Il giorno si vela di un silenzio denso, un’eco sottile di perdita che risuona nell’ombra dello spreco: la morte, ineluttabile, inghiotte vite intere, interrompendo traiettorie inespresse, ambizioni non compiute, amori non vissuti appieno.
Eppure, accanto al dolore, germoglia una gratitudine discreta, un riconoscimento per il breve tratto di strada condiviso, per l’esperienza umana, per la possibilità di aver conosciuto, di aver interagito.
Parole essenziali, quasi sussurrate, quelle rilasciate dall’arcivescovo di Perugia, monsignor Ivan Maffeis, a seguito della scelta di Laura Santi, la cui assistenza al suicidio ha aperto ferite e interrogativi nel tessuto sociale.
L’incontro, avvenuto nell’agosto precedente, si era configurato come un gesto inaspettato, un ponte inatteso tra due mondi apparentemente distanti.
Monsignor Maffeis, senza l’etichetta del suo ruolo ecclesiastico, si era presentato come “don Ivan”, cercando una connessione autentica, un dialogo disinteressato.
La risposta di Laura Santi, diretta e senza fronzoli, aveva immediatamente tracciato i confini del confronto: atea, sbattezzata, fervente sostenitrice dei diritti civili, amante della poesia di Fabrizio De André, aveva posto le fondamenta di un incontro sincero, basato sul rispetto reciproco e sulla volontà di comprensione.
L’immagine che emerge è quella di un uomo che si pone al di là delle barriere istituzionali, un prete giornalista, un filosofo errante in motorino, capace di ascoltare con profonda umanità i dolori e le sofferenze degli altri.
La visita all’hospice di Perugia, il bussare alla porta di Laura Santi, non erano atti di giudizio o di imposizione, ma gesti di vicinanza, di solidarietà silenziosa.
Il dialogo, intenso e commovente, si è consumato nell’ascolto, senza predicazioni, senza riferimenti dogmatici, senza tentativi di indottrinamento.

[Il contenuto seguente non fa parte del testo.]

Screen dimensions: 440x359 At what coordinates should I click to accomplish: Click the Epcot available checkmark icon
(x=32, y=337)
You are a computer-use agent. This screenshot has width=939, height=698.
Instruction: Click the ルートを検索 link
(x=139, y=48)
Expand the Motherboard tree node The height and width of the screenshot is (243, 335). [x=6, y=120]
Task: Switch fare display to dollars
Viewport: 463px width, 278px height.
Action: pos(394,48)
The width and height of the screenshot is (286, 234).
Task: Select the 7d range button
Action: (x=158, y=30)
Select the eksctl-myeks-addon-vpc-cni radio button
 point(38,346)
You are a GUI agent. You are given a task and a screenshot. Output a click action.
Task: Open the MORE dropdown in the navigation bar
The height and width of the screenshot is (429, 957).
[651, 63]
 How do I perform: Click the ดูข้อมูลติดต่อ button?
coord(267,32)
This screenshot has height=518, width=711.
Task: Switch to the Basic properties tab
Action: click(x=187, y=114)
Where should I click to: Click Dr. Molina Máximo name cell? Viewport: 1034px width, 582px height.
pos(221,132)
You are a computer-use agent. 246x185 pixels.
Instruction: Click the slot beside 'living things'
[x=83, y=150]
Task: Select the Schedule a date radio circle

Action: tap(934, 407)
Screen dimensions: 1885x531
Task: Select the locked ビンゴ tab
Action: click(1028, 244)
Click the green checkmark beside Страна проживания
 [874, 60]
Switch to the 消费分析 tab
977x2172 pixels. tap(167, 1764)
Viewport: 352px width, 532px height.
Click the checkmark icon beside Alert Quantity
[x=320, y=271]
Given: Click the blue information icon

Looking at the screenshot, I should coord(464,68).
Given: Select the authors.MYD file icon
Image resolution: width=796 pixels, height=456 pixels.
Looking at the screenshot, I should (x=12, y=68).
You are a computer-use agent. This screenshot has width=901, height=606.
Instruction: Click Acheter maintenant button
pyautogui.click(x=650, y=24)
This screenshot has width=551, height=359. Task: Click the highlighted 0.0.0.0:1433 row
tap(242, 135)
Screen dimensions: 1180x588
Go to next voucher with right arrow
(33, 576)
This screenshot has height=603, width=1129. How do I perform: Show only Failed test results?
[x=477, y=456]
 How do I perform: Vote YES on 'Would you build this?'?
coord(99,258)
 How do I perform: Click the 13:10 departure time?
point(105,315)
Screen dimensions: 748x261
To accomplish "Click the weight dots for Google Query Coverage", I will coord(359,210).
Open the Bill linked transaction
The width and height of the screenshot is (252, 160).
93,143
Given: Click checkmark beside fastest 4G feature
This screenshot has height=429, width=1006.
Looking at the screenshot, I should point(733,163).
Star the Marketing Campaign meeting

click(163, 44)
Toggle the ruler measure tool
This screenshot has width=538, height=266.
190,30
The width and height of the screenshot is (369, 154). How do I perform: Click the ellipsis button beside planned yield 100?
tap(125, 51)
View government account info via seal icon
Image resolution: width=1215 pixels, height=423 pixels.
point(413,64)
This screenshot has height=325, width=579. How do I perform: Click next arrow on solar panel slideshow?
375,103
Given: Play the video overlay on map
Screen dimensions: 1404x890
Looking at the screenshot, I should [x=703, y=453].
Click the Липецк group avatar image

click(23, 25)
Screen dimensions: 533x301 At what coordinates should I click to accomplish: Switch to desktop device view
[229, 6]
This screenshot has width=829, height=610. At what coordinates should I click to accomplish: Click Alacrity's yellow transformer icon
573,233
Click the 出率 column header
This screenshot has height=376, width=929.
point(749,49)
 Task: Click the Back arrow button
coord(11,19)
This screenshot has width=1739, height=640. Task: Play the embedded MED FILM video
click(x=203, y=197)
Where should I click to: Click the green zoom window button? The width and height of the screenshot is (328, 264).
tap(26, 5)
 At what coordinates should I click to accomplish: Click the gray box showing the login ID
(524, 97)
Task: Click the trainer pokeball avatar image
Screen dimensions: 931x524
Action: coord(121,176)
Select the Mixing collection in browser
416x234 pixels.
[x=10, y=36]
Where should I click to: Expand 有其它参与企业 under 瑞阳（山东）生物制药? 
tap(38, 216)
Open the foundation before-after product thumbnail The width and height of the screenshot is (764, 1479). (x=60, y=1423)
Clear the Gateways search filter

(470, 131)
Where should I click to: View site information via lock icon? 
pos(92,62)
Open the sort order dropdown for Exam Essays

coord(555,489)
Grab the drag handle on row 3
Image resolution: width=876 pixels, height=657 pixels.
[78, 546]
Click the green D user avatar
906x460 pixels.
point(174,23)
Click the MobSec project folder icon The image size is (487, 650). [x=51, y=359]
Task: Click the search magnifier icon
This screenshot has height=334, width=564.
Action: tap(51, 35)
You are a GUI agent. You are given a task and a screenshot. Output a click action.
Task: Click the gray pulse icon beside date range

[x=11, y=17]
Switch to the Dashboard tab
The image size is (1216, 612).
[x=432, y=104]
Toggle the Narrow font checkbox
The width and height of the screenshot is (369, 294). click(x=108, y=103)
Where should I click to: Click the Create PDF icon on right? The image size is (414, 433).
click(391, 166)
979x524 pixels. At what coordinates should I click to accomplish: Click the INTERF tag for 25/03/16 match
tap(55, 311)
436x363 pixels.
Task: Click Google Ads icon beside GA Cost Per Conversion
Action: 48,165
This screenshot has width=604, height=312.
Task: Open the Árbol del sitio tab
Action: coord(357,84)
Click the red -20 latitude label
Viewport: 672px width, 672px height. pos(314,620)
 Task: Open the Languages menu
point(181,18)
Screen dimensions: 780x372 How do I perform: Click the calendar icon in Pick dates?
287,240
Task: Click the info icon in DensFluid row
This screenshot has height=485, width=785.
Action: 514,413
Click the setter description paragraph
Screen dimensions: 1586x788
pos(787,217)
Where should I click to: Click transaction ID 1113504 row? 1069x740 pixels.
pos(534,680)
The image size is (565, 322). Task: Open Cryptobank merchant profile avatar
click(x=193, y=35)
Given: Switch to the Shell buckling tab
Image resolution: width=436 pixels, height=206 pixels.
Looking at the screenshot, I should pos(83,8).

La frase lapidaria, “Chi sta fuori da queste sofferenze, deve inchinarsi a voi”, rivela una sensibilità profonda, un’umiltà disarmante.
Un riconoscimento della sacralità dell’esperienza individuale, un rispetto assoluto per l’autodeterminazione.
Laura Santi, riflettendo sull’incontro, ha descritto monsignor Maffeis come un uomo libero, profondamente umile, capace di intuire la complessità dell’animo umano.
Non ha cercato di manipolare la sua scelta, non ha tentato di imporre la sua visione del mondo.
Un abbraccio fraterno, il gesto semplice di offrire una borraccia, la disponibilità ad ascoltare senza giudicare, hanno reso quell’incontro un momento di profonda umanità.
La vicenda solleva interrogativi complessi sulla libertà individuale, sul diritto di scegliere, sul ruolo della religione di fronte alla sofferenza e alla morte.
È un invito a superare i pregiudizi, a riconoscere la dignità di ogni essere umano, anche quando le sue scelte ci appaiono incomprensibili o inaccettabili.
È un monito a guardare al di là delle etichette, a cercare la verità nell’incontro sincero con l’altro, a coltivare l’umiltà e la compassione.